Même écho de la part de Jessie Orvain, vice-présidente à la culture de la vaste EPCI rurale Mont-Saint-Michel Normandie et membre du Bureau de la FNCC : « Nous avons élaboré un projet culturel de territoire faisant du développement durable son fil rouge, notamment avec le principe du circuit-court ou encore en mettant le projet culturel au service d’autres thématiques comme l’alimentation, la citoyenneté… mais aussi la mobilité – une question prégnante, qui relève de la Région, laquelle nous accompagne. »

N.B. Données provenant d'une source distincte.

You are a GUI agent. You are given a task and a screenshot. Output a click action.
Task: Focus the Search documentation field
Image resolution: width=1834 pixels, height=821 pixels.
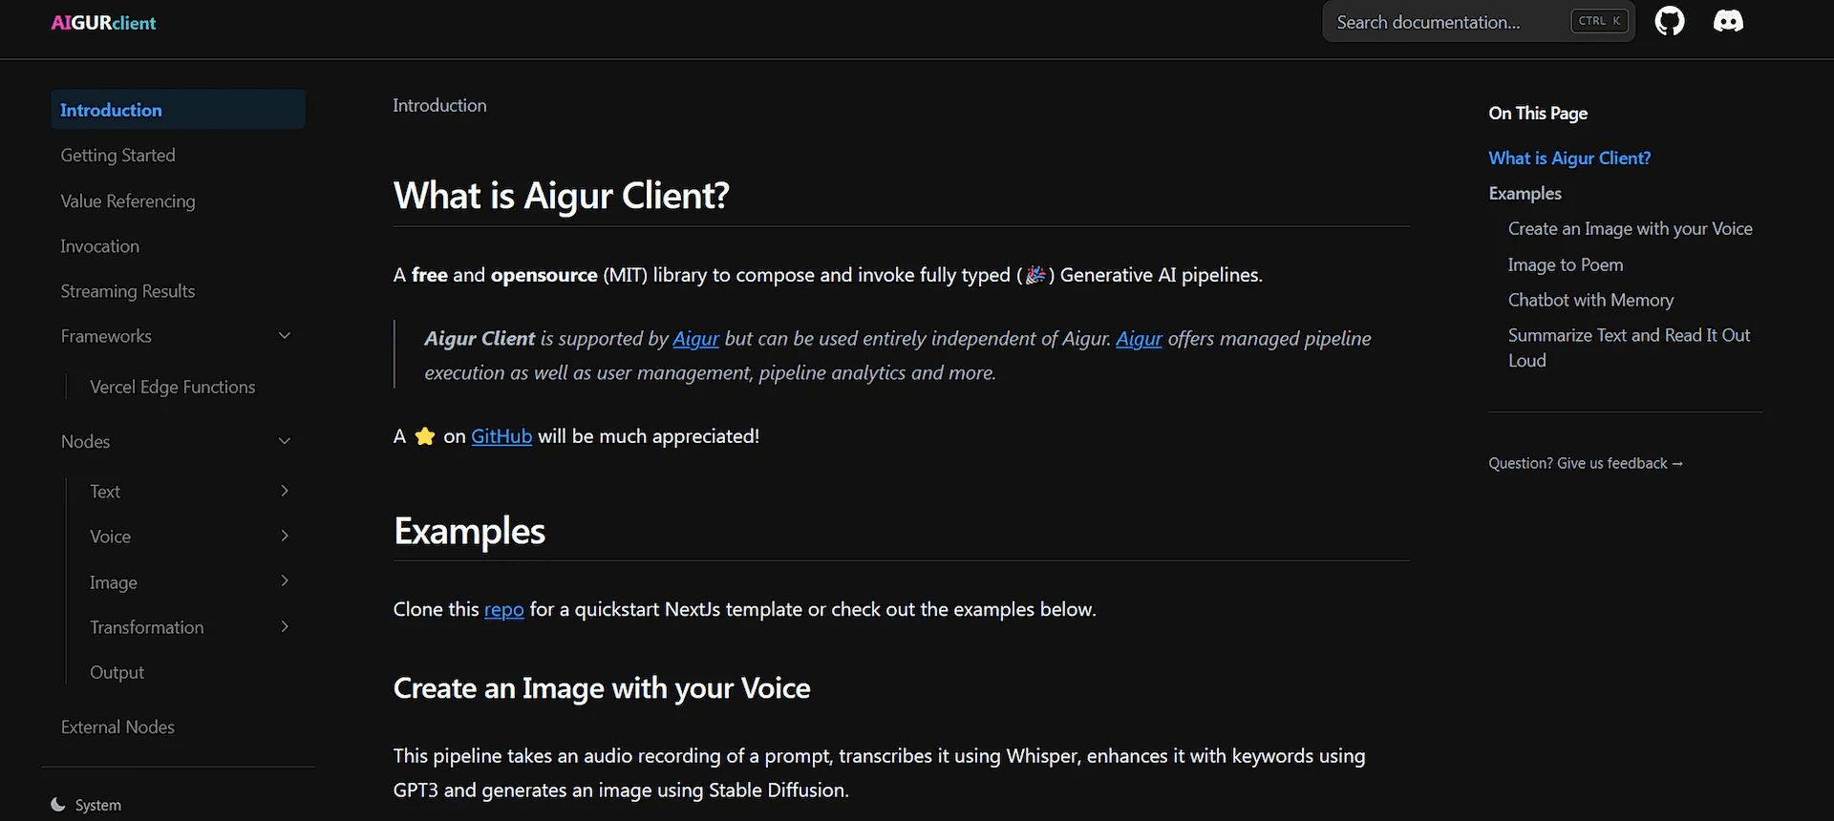1447,22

Mobilité des publics. La problématique de la mobilité des publics – source première des émissions de carbone dans le spectacle vivant – a ainsi été portée au cœur des débats. Une problématique double et contradictoire puisqu’il faut à la fois que les gens puissent se déplacer pour aller au spectacle mais aussi qu’ils ne se déplacent pas trop, si ce n’est par des moyens de transports respectueux des exigences environnementales, donc via des transports en commun.
Le livret du Syndeac propose ici une idée radicale. « Plus aucun lieu, festival, équipement culturel de quelque nature que ce soit ne pourra s’implanter dans un territoire si ne préexiste pas une modalité efficiente de transport collectif. » C’est là, d’évidence, une volonté de faire réagir plus qu’une préconisation concrète. Prise au pied de la lettre, elle serait « ruralicide » selon Fabien Le Guernevé, maire-adjoint de Vannes et vice-président de la FNCC et entraînerait « la mort de 60% de notre territoire » note Jessie Orvain. Qui ajoute cependant : « Merci d’avoir osé cette proposition. »
Bien entendu, rappelle Frédéric Hocquard, « dans la proposition du Syndeac, il est question d’implantation, non de suppression ». Ce que confirme Bruno Lobé : « Notre approche, à l’opposé d’une mise en difficulté des territoires ruraux, est celle d’un indispensable partenariat sur les transports, non l’inverse. »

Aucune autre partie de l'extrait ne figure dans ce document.